Now there are more boxing figures moving into the game. Gary Shaw, as you know by now, is the man who is essentially behind the operations of Elite XC. Jay Larkin, who oversaw sports, specifically boxing, at Showtime, still heads up the shell that is the International Fight League. Art Pellulo, a Philadelphia-based promoter whose past has been explored by this reporter and others, is now planning to put on shows. He’s got Kim Couture on his initial program.
Listen, I don’t hate these guys, and I’m not saying they’re evil, but I spent quite a bit of time working in boxing and I know what the basic operational philosophy is. Without trying to sound too purist, the attitude I have found in MMA is one where the ball continues to be moved a little closer to the goal line, so to speak. Well, there’s some “yardage” that is about to be lost. Don’t get me wrong; some of the guys who come into this thing will like the sport and will generally add to the atmosphere. But there are others who have not, and will not, be a friend to the real MMA fan.
A while back, I wrote a piece that appeared on FoxSports.com that focused on the insurgence of mixed martial arts in the hearts and minds, not only of a new, younger audience, but those audiences that already existed for boxing and were “up for grabs,” if you will, not unlike independent voters might be in an election.
In talking to people in preparation for writing the story, even those with a connection to boxing, what I got was a basic sentiment that there was a problem in boxing feeding fans what IT wanted, not what the fans wanted, and that MMA was thus far serving as good counter-programming to the kind of “agendas,” both on the part of the promoters and the powers-that-be, that had a tendency to alienate fans. For example, when discussing the way the UFC operated, Tim Graham, who was then a writer for the Buffalo News, said, “They basically control their product, and they can put on the very best matchups possible and give the fans what they want on a very structured basis. So from a business standpoint, it’s everything boxing isn’t.”
_ _ _ _
- Assignment
Reproduce word for word the part of the text on boxing figures in mixed martial arts that opens with "Listen, I don’t" and closes with "real MMA fan.".

- Excerpted records
_ _ _ _
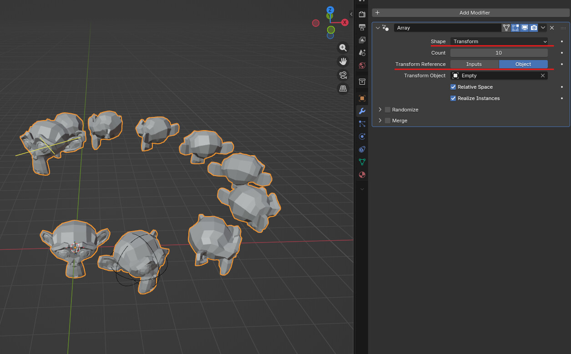Select Inputs as Transform Reference
The height and width of the screenshot is (354, 571).
(475, 64)
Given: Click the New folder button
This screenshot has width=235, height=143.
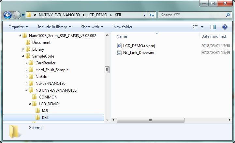Looking at the screenshot, I should tap(123, 27).
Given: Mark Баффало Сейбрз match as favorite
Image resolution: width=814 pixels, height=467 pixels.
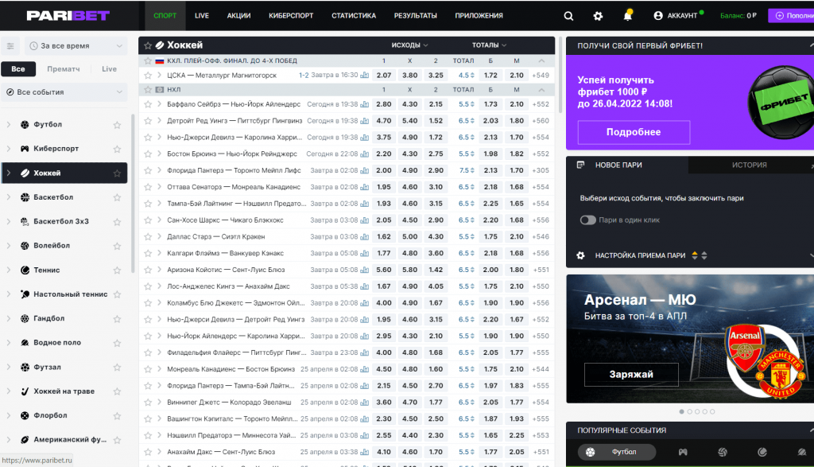Looking at the screenshot, I should coord(148,104).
_ _ _ _
- Worked solution
Listen, I don’t hate these guys, and I’m not saying they’re evil, but I spent quite a bit of time working in boxing and I know what the basic operational philosophy is. Without trying to sound too purist, the attitude I have found in MMA is one where the ball continues to be moved a little closer to the goal line, so to speak. Well, there’s some “yardage” that is about to be lost. Don’t get me wrong; some of the guys who come into this thing will like the sport and will generally add to the atmosphere. But there are others who have not, and will not, be a friend to the real MMA fan.